French Economy Minister Bruno Le Maire and Bulgaria's Energy Minister Rumen Radev have signed a declaration of intent to establish bilateral cooperation in the field of nuclear energy, including the areas of nuclear construction programmes, small modular reactors and development of a European supply chain.

(Image: Bulgaria's Ministry of Energy)

The declaration, signed in Paris, will see the two members of the European Nuclear Alliance continuing to cooperate as part of the Alliance and its promotion of nuclear energy within the European Union, as well as committing to establish bilateral cooperation in the field of nuclear energy.

According to the French Economy Ministry: "This cooperation will concern, among other things, the nuclear construction programmes envisaged in the two countries, the analysis of new technologies such as small modular reactors or advanced technology reactors, the development of a European supply chain, the fuel cycle, nuclear power and the strengthening of nuclear training courses within the two countries."

The declaration recognises the "essential role" nuclear energy will play in both countries' "efforts to strengthen energy security and sovereignty, reducing carbon emissions to achieve carbon neutrality by 2050, provide affordable energy and support industrial and regional development".

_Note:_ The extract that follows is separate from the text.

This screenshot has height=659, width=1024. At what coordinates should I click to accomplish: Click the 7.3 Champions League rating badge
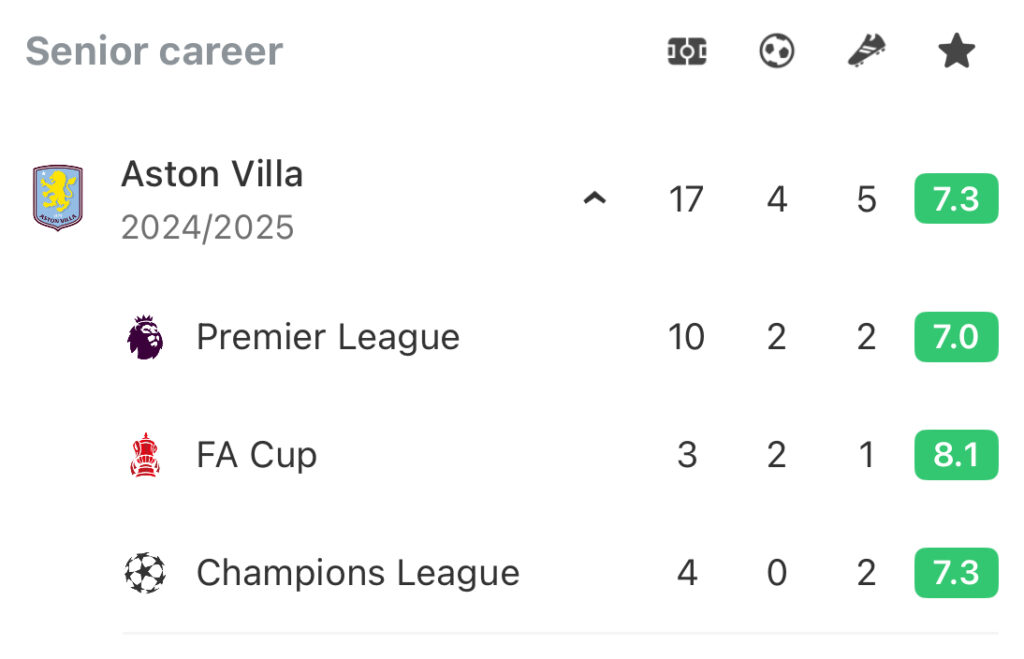[x=956, y=573]
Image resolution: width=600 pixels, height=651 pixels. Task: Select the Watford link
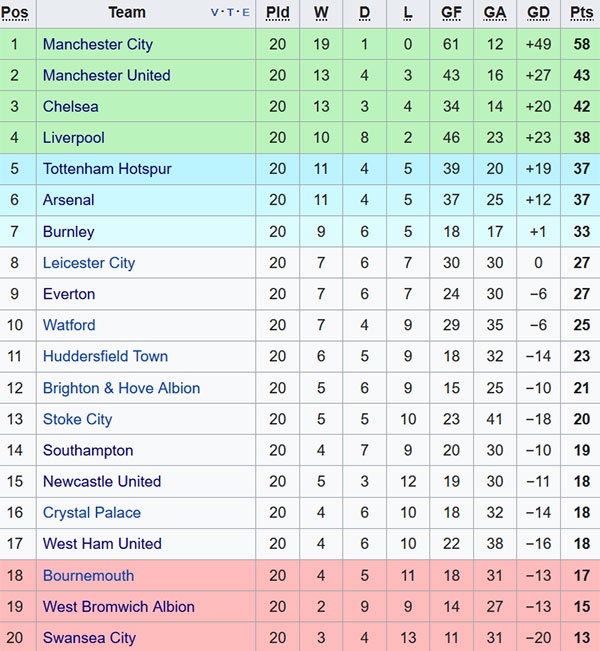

It also "promotes the participation of companies from both countries in new projects, management of aging and long-term operation, dismantling and decommissioning of nuclear installations and in particular nuclear reactors"  as well as analysing, with a "long-term vision, the possibilities of cooperation on new construction projects in Bulgaria based on European Gen III+ technologies including large reactors and small modular reactors".

The statement says it is not designed to be legally binding on either side but seeks to strengthen cooperation with regular exchanges, and leaves the door open for extending cooperation by mutual agreement.

Bulgaria's Radev said: "When we share know-how on technology, education and training programmes between Bulgaria and France in the nuclear field, this means that we also share an understanding of the future, and also of our security and competitiveness, a green future based on real baseload, on low carbon energy that is secure, reliable and gives us the chance to be sustainable, competitive and to develop our economies in the best possible way."

France's Le Maire said: "We want to extend our cooperation with Bulgaria to other areas with regard to nuclear energy. This includes cooperation in the supply chain, skills development. I set out the idea of a project of common interest in the nuclear field because you know that we have projects of common interest on many topics, including raw materials, hydrogen. It is worth having projects of common interest in the field of nuclear energy as well."

Bulgaria currently has two units operating. Kozloduy units 1-4 were VVER-440 models which the European Commission had classified as non-upgradeable and Bulgaria agreed to close them during negotiations to join the European Union in 2007. Units 5 and 6 feature VVER-1000 reactors that were connected to the grid in 1987 and 1991, respectively. Both units have been through refurbishment and life extension programmes to enable extension of operation from 30 to 60 years. The country is currently planning two new Westinghouse AP1000 units at Kozloduy, and has said further new units will be needed by 2050. There have also been discussions over the feasibility of small modular reactors as the country.

France derives about 70% of its electricity from nuclear energy and has been active in developing nuclear technology and advocating for it within the European Union and has an ambitious expansion programme for six EPR-2 PWRs at three sites in France over the coming years with the aim of a construction start before May 2027.